Facets Of India: J B S Haldane - Part 3
...In essence, J B S Haldane was the quintessential experimenter - a scientist to the core, who repeatedly made his own body the laboratory for his very original experiments...
Hariharan Balakrishnan continues his fascinating series on the iconoclastic Scottish scientist who made India his home after the UK Government's decision to sieze the Suez canal in the 1950s.
Haldane was one of his kind among his peers and predecessors. He came from a family of scientists. When he was a boy of 12, his father took him down a mine and made him suffocate almost to death to teach him a point in science. On another occasion later in life, he drank quantities of hydrochloric acid to study its role in muscle action.
This early exposure to the “cause and effect” part of scientific quest and hunger must have made him what he became later in life. When he was hardly in his teens, he studied Mendelian genetics, evolution and other subjects. In one experiment, involving elevated levels of saturation, he suffered a fit, resulting in crushed vertebrae. In his decompression chamber experiments, he and his volunteers suffered perforated eardrums. The response of an irrepressible Haldane was, "The drum generally heals up; and if a hole remains in it, although one is somewhat deaf, one can blow tobacco smoke out of the ear in question, which is a social accomplishment."
In essence, J B S Haldane was the quintessential experimenter - a scientist to the core, who repeatedly made his own body the laboratory for his very original experiments. While many of these experiments showed him up as a very courageous man, it also told the world that JBS Haldane was a queer fish indeed.

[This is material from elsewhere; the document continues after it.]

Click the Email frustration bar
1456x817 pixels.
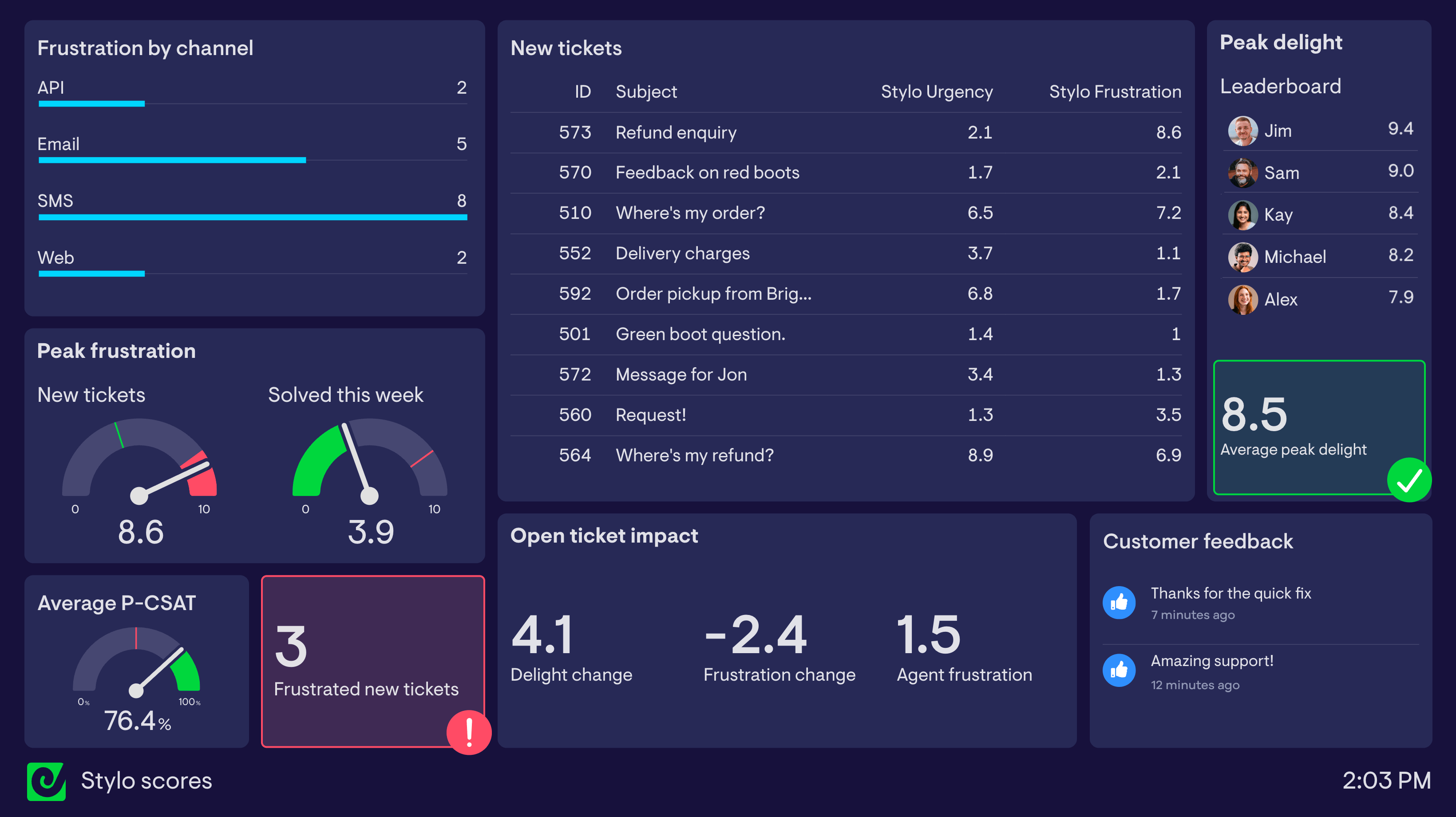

Though essentially a scientist, Haldane was a multi-faceted man. Even when he was a student, he mastered Greek, Latin and German. He fought in World War I as part of the Scottish Black Watch. During his life, he published 24 book, over 400 scientific papers and was a regular contributor to magazines on popular science. His most famous work was Daedalus(1924) where, with remarkable prescience he predicted the birth of the “test tube baby”- decades before it became a reality. He is credited with coining the word “clone” which is a byword in scientific circles today.